Before we look at how to track micro-conversions, here are a few examples of how some big brands are using micro-conversions to help them achieve their primary goals.
AppSumo: Capturing an Email
As a micro-conversion, capturing an email is one of the most important for most businesses. After all, email has the highest ROI of any marketing channel.
But as any marketer will tell you, it takes a lot to convince someone to opt in to a brand’s email communication.
AppSumo is an example of a brand that takes advantage of email micro-conversions in a powerful way. It sends weekly emails to over 60,000 recipients, which results in an average of $30,000 revenue per weekly email campaign.
HubSpot: Creating an Online Account
Whenever a potential customer takes the time to create an account on HubSpot, it’s a micro-conversion for the SaaS company. Although the action might not directly lead to a sale, it certainly improves the chances of the visitor’s returning to make a purchase at a different time.
So, although the user might consider the action insignificant, it ultimately makes a huge impact on the company’s likelihood of getting a macro-conversion.
Autofill features on browsers can further simplify the process of signing up for a new account—visitors can have an account set up with just a couple of clicks.
How do you track micro-conversions?
Tracking micro-conversions can be done through behavior analytics platforms that show you exactly how users make use of your website and landing pages, thereby giving you deeper and more powerful insights into what you can and should change, as well as when to change it.
Alternatively, you can use Google Analytics, simple and free Web analytics software. Google Analytics allows you to track micro-conversions in the same way you would macro-conversions.
In Universal Analytics, or the new Google Analytics 4, you can log conversions as either GA “Goals” or “Events.”
Step 1: Click “Goals” under the “Admin” section of your GA account.
Step 2: Click “+ New Goal” to set up your micro-conversion goal. You can use one of the templates it provides.
Step 3: To complete the setup, name your goal and specify how you’ll track it.
When you have completed the goal setup, you’ll be able to track that goal’s conversions through your Analytics account in the overview section (Conversions > Goals > Overview), where you’d normally track your macro-conversion goals.

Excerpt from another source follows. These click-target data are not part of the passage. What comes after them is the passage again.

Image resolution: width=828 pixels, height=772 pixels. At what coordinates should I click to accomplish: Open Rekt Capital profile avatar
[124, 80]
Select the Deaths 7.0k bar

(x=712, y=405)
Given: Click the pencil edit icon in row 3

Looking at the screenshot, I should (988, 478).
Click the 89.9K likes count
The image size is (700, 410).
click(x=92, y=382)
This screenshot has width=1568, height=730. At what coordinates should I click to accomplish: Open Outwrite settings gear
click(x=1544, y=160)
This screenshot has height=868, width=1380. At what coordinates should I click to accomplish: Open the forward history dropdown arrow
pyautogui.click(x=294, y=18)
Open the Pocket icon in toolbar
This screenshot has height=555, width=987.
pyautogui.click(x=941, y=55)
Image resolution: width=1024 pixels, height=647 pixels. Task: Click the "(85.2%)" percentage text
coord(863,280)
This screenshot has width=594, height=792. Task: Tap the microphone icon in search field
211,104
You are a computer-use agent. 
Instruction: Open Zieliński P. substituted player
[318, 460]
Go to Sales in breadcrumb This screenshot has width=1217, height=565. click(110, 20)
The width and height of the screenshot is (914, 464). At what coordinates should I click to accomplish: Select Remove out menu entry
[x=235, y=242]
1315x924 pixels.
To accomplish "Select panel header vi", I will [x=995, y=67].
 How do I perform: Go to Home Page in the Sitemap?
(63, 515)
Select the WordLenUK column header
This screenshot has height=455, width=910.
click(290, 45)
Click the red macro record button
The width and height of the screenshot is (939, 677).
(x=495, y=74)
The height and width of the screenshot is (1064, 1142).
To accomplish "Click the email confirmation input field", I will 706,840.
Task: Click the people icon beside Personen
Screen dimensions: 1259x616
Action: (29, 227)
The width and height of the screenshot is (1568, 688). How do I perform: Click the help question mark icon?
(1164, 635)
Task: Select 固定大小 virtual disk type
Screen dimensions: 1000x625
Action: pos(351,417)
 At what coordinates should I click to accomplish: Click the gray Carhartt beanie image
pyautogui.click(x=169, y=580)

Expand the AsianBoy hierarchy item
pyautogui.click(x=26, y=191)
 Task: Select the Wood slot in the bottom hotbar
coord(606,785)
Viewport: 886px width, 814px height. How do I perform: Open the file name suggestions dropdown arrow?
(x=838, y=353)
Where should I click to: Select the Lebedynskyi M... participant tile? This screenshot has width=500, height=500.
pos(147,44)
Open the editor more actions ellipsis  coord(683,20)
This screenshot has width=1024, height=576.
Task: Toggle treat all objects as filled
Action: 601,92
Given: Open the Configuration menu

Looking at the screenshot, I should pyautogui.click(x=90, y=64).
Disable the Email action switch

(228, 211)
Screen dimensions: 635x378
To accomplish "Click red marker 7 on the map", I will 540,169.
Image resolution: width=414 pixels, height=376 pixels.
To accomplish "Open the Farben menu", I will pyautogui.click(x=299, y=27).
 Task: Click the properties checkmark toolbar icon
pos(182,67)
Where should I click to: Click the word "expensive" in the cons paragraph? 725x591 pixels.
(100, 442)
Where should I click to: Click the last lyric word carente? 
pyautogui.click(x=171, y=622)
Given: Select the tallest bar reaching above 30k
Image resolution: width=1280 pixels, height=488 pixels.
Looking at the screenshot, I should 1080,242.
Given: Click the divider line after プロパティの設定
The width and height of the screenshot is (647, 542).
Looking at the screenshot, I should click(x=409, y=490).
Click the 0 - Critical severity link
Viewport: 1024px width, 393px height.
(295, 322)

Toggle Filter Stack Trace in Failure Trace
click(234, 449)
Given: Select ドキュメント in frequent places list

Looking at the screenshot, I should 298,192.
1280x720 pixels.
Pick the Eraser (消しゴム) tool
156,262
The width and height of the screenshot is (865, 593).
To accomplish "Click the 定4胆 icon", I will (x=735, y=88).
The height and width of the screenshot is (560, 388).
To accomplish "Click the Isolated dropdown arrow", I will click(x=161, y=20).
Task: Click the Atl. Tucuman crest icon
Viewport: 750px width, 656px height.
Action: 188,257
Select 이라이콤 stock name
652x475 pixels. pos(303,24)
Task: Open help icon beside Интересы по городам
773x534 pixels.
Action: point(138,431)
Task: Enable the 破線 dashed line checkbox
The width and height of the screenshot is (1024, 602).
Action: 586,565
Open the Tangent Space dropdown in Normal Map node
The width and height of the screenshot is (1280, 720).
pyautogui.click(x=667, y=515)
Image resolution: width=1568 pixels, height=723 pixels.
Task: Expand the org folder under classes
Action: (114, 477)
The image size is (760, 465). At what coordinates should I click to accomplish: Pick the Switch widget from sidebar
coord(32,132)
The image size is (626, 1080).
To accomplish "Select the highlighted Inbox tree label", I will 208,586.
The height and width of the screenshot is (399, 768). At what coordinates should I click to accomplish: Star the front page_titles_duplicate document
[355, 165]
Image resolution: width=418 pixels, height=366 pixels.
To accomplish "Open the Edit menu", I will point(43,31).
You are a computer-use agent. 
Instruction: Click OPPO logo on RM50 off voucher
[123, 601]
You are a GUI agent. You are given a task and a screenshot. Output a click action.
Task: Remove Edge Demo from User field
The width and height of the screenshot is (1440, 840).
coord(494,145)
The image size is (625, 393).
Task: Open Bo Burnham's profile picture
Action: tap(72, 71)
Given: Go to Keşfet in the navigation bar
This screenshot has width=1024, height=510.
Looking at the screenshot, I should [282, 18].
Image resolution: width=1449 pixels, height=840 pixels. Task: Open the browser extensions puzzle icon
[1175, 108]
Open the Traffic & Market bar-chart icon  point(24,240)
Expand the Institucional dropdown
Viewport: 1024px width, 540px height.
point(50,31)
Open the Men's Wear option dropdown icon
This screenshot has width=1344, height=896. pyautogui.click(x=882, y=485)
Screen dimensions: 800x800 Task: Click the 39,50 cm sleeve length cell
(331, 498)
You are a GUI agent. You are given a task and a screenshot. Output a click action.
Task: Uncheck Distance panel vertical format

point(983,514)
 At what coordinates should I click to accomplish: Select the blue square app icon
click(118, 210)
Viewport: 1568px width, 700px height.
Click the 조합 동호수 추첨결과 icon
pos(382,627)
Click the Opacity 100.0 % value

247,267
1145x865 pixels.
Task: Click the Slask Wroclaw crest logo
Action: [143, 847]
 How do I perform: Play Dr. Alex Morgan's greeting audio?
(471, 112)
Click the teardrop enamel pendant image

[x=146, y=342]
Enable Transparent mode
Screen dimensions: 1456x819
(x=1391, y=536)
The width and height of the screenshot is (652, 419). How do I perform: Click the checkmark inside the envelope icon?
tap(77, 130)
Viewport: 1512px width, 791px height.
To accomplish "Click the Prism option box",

Which micro-conversions should you track?
Every customer goes on a journey before deciding whether to buy your product or service. There are so many practical applications for micro-conversions in B2B and other industries that it’s worth thinking about which ones have the most impact on your business, and track those.
If you fail to identify and measure micro-conversions and take them into account as part of your SEO strategy, you’ll miss out on massive opportunities to grow your business.
As evidenced by the examples in this article, even tiny improvements compound and produce huge payoffs. So, use this information to help you track and measure micro-conversions that are most important in your ideal customer’s journey so you can improve results and boost your bottom line.